Sergio Cayuela · Castellón, Spain

Artificial intelligence has just reached a new milestone in space. The geospatial foundation model Prithvi, developed by NASA and IBM, has been successfully deployed in orbit to analyze information directly aboard space-based platforms.

At first glance, the news appears to be about artificial intelligence. However, the real breakthrough goes far beyond AI itself.

For decades, satellites have been observing our planet, collecting vast amounts of data that were later transmitted to ground stations for processing. The intelligence was on Earth.

For the first time, part of that analysis is beginning to take place where the data is generated: in orbit.

Trained on more than thirteen years of observations from NASA’s Landsat missions and ESA’s Sentinel satellites, Prithvi can identify floods, wildfires, environmental changes, and other phenomena of interest without having to wait for all the information to be transmitted back to Earth for processing.
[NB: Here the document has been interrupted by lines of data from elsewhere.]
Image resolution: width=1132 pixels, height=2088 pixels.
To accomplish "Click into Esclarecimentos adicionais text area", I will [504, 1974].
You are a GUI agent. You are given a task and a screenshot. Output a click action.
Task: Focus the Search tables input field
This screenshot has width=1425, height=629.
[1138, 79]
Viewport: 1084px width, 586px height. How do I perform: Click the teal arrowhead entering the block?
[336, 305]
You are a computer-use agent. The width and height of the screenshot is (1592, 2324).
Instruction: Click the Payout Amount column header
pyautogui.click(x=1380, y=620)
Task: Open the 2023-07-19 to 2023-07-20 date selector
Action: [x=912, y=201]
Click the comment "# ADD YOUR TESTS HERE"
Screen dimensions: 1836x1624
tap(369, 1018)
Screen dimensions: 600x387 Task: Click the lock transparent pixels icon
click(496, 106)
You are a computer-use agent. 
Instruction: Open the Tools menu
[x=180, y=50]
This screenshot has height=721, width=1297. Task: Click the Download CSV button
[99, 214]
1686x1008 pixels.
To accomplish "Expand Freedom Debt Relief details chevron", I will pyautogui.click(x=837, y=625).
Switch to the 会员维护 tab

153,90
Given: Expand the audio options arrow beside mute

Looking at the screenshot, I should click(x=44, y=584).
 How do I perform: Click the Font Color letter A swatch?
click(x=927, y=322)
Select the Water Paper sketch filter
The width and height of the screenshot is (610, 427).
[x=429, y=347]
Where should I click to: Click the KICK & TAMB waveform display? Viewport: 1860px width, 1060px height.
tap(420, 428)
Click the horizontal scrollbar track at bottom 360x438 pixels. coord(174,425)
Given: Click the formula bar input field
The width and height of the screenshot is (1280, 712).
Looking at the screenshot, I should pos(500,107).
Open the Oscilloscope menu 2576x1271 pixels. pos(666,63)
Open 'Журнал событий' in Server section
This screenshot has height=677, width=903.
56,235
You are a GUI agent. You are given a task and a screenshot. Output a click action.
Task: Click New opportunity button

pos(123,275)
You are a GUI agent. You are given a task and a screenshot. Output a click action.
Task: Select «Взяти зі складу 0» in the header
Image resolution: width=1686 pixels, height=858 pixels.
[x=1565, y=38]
NASA image. The blue areas show flooded regions automatically identified by the Prithvi AI model following Hurricane Helene.

The implications are enormous. In situations such as wildfires, floods, or natural disasters, every minute counts. The ability to analyze information directly in space can accelerate emergency response efforts and improve decision-making when it matters most.

As satellites become more intelligent, the space environment is becoming increasingly complex. The growing amount of space debris forces many missions to perform collision-avoidance maneuvers, consuming fuel and reducing operational lifetimes. Paradoxically, some of the infrastructures that help protect our planet also need protection themselves.

The deployment of foundation models such as Prithvi marks the beginning of a new generation of more autonomous space systems, capable of better understanding what they observe and transforming data into actionable knowledge with unprecedented speed.

Until now, satellites have been observing our planet. Now, they are beginning to understand what they see.